Hello,
I’m working with a ‘Probabilistic Factor Analysis’ model very similar to (and based on) this one: https://www.cs.helsinki.fi/u/sakaya/tutorial. That factor analysis model has no orthogonality constraint or prior, but I think it would be very helpful in my case (without it, I tend to see a couple very important factors repeated over and over on all the dimensions).
There have been a number of conversations on here about sampling from orthogonal matrices. Givens rotations and a couple other options seem to give people troubles (and the reasons seem to be well explained by @betanalpha). I tried a Householder solution a while back and I think I remember it being unworkably slow. This solution, though, of over-parameterizing and finding the polar decomposition seems to have found some success (Efficient orthogonal matrix parameterization - #11 by mjauch, and I was inspired by that to do something just slightly different. I would like to sample orthogonal matrices, not orthonormal matrices (e.g. orthogonal columns of any length). It seems like a polar decomposition followed by a rescaling of the columns by the length of the originals would retain a link between the individual parameters and their counterparts in the transformed matrix, in a way that’s a little more like a ‘centered’ parameterization (compared to having additional scaling parameters for each column).
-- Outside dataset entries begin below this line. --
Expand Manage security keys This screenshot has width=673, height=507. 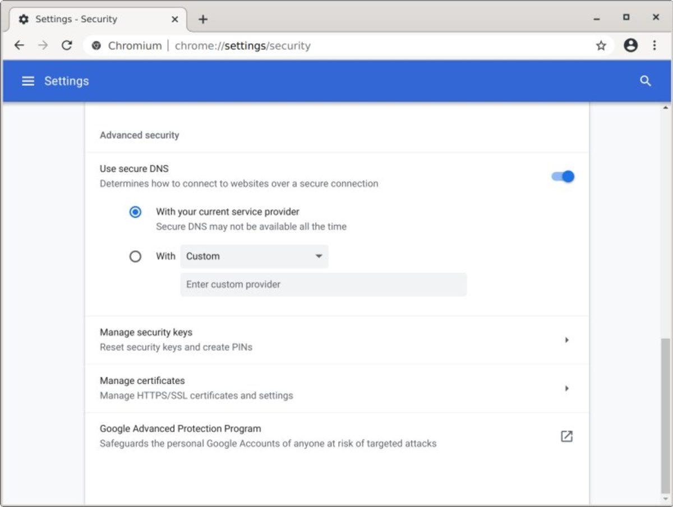(x=568, y=339)

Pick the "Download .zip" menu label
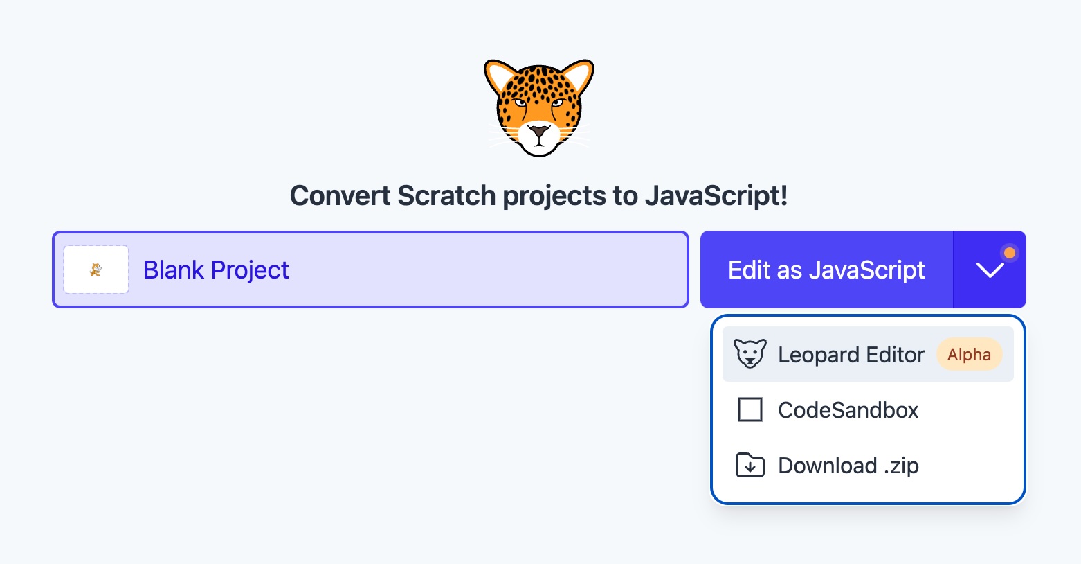point(848,466)
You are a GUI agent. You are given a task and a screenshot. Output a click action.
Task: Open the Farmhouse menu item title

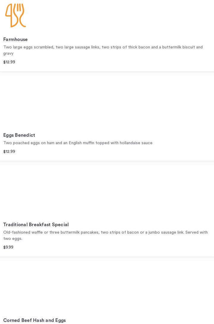click(15, 40)
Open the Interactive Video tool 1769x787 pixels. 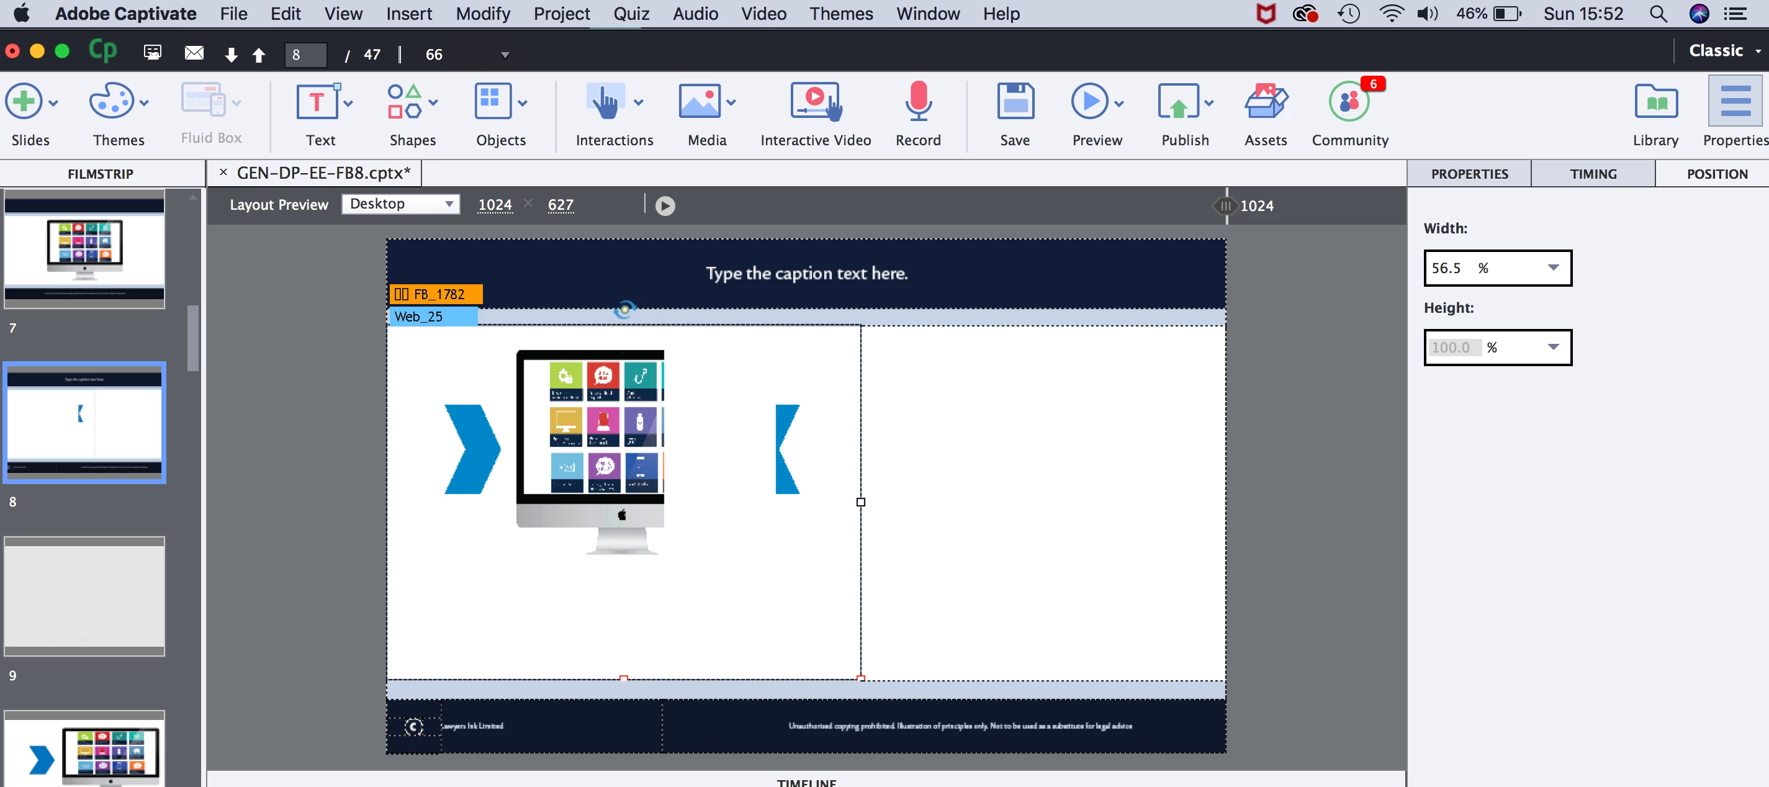point(815,103)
I have some strong data, which seems to like centered parameterizations better.
My question is: would such a transformation require a Jacobian adjustment if I wanted to then place priors directly on the transformed, orthogonal matrix?
parameters {
matrix[K,N] Z_raw; // PCA axis scores
matrix[V,K] W_raw; // PCA variable loadings
}
transformed parameters {
matrix[V,K] W = svd_U(W_raw) * diag_post_multiply(svd_V(W_raw)', sqrt(columns_dot_self(W_raw)));
matrix[K, N] Z = diag_pre_multiply(sqrt(rows_dot_self(Z_raw)), svd_V(Z_raw')) * svd_U(Z_raw')';
}
model {
to_vector(W) ~ student_t(3,0,1);
to_vector(Z) ~ std_normal();
to_vector(W_raw) ~ normal(to_vector(W), 1); // keeps input closer to output, and away from discontinuities?
to_vector(Z_raw) ~ normal(to_vector(Z), 1);
}
P.S. I am aware of issues with multimodality and such. Empirically, this method does actually seem to give me meaningful results with ADVI (a few known clusters of samples always come up accurately in the latent space).
P.P.S. The priors placed directly on the ‘raw’ parameters were inspired by this thread: Divergence /Treedepth issues with unit_vector - #3 by Raoul-Kima. This seems novel for orthogonal matrices and I’m curious if people have thoughts on whether it helps with anything.
P.P.P.S. I am also curious about the generative models implied here: in particular, maybe it would be more realistic to put the student_t() priors on the ‘raw’ matrix, anyway, assuming the ‘raw’ matrix is actually more realistic (no reason to expect different factors to be orthogonal in nature, the orthogonality just helps with interpretation?).